Reproduce every one of the items below word for word, without altering anything.

═══ Task data

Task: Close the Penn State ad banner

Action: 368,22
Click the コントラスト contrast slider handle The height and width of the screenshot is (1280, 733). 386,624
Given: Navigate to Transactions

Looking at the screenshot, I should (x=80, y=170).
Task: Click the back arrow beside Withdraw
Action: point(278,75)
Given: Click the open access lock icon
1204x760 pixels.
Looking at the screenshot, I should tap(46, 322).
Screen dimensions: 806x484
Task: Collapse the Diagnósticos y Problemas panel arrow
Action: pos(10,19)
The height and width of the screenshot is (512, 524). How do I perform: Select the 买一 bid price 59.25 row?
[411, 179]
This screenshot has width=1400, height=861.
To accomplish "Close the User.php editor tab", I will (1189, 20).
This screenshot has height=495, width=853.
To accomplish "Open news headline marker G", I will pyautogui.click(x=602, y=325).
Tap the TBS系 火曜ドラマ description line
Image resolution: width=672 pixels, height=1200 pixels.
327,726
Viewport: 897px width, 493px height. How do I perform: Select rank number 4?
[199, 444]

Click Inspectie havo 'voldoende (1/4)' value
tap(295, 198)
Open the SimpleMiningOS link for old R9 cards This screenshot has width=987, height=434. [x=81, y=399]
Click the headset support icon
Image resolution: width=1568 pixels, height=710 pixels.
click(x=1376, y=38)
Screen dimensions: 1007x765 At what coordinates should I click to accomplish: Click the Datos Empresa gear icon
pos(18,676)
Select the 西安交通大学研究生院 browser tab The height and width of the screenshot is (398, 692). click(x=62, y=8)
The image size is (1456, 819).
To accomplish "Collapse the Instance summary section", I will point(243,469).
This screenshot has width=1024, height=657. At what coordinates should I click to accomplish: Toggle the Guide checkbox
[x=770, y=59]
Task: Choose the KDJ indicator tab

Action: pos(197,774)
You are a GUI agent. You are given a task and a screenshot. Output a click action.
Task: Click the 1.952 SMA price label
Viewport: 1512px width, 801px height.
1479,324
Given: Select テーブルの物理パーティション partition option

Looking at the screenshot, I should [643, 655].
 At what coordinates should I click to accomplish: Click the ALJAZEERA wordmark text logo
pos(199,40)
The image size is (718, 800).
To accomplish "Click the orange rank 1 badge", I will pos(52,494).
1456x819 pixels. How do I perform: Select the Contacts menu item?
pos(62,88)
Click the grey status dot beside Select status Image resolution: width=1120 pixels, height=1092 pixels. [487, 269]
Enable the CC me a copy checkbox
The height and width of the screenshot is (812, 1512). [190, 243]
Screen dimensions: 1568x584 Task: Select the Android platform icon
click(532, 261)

══════

Finished exercise:
Task: Close the Penn State ad banner

Action: 368,22
Click the コントラスト contrast slider handle The height and width of the screenshot is (1280, 733). 386,624
Given: Navigate to Transactions

Looking at the screenshot, I should (x=80, y=170).
Task: Click the back arrow beside Withdraw
Action: point(278,75)
Given: Click the open access lock icon
1204x760 pixels.
Looking at the screenshot, I should tap(46, 322).
Screen dimensions: 806x484
Task: Collapse the Diagnósticos y Problemas panel arrow
Action: pos(10,19)
The height and width of the screenshot is (512, 524). How do I perform: Select the 买一 bid price 59.25 row?
[411, 179]
This screenshot has width=1400, height=861.
To accomplish "Close the User.php editor tab", I will (1189, 20).
This screenshot has height=495, width=853.
To accomplish "Open news headline marker G", I will pyautogui.click(x=602, y=325).
Tap the TBS系 火曜ドラマ description line
Image resolution: width=672 pixels, height=1200 pixels.
327,726
Viewport: 897px width, 493px height. How do I perform: Select rank number 4?
[199, 444]

Click Inspectie havo 'voldoende (1/4)' value
tap(295, 198)
Open the SimpleMiningOS link for old R9 cards This screenshot has width=987, height=434. [x=81, y=399]
Click the headset support icon
Image resolution: width=1568 pixels, height=710 pixels.
click(x=1376, y=38)
Screen dimensions: 1007x765 At what coordinates should I click to accomplish: Click the Datos Empresa gear icon
pos(18,676)
Select the 西安交通大学研究生院 browser tab The height and width of the screenshot is (398, 692). click(x=62, y=8)
The image size is (1456, 819).
To accomplish "Collapse the Instance summary section", I will point(243,469).
This screenshot has width=1024, height=657. At what coordinates should I click to accomplish: Toggle the Guide checkbox
[x=770, y=59]
Task: Choose the KDJ indicator tab

Action: pos(197,774)
You are a GUI agent. You are given a task and a screenshot. Output a click action.
Task: Click the 1.952 SMA price label
Viewport: 1512px width, 801px height.
1479,324
Given: Select テーブルの物理パーティション partition option

Looking at the screenshot, I should [643, 655].
 At what coordinates should I click to accomplish: Click the ALJAZEERA wordmark text logo
pos(199,40)
The image size is (718, 800).
To accomplish "Click the orange rank 1 badge", I will pos(52,494).
1456x819 pixels. How do I perform: Select the Contacts menu item?
pos(62,88)
Click the grey status dot beside Select status Image resolution: width=1120 pixels, height=1092 pixels. [487, 269]
Enable the CC me a copy checkbox
The height and width of the screenshot is (812, 1512). [190, 243]
Screen dimensions: 1568x584 Task: Select the Android platform icon
click(532, 261)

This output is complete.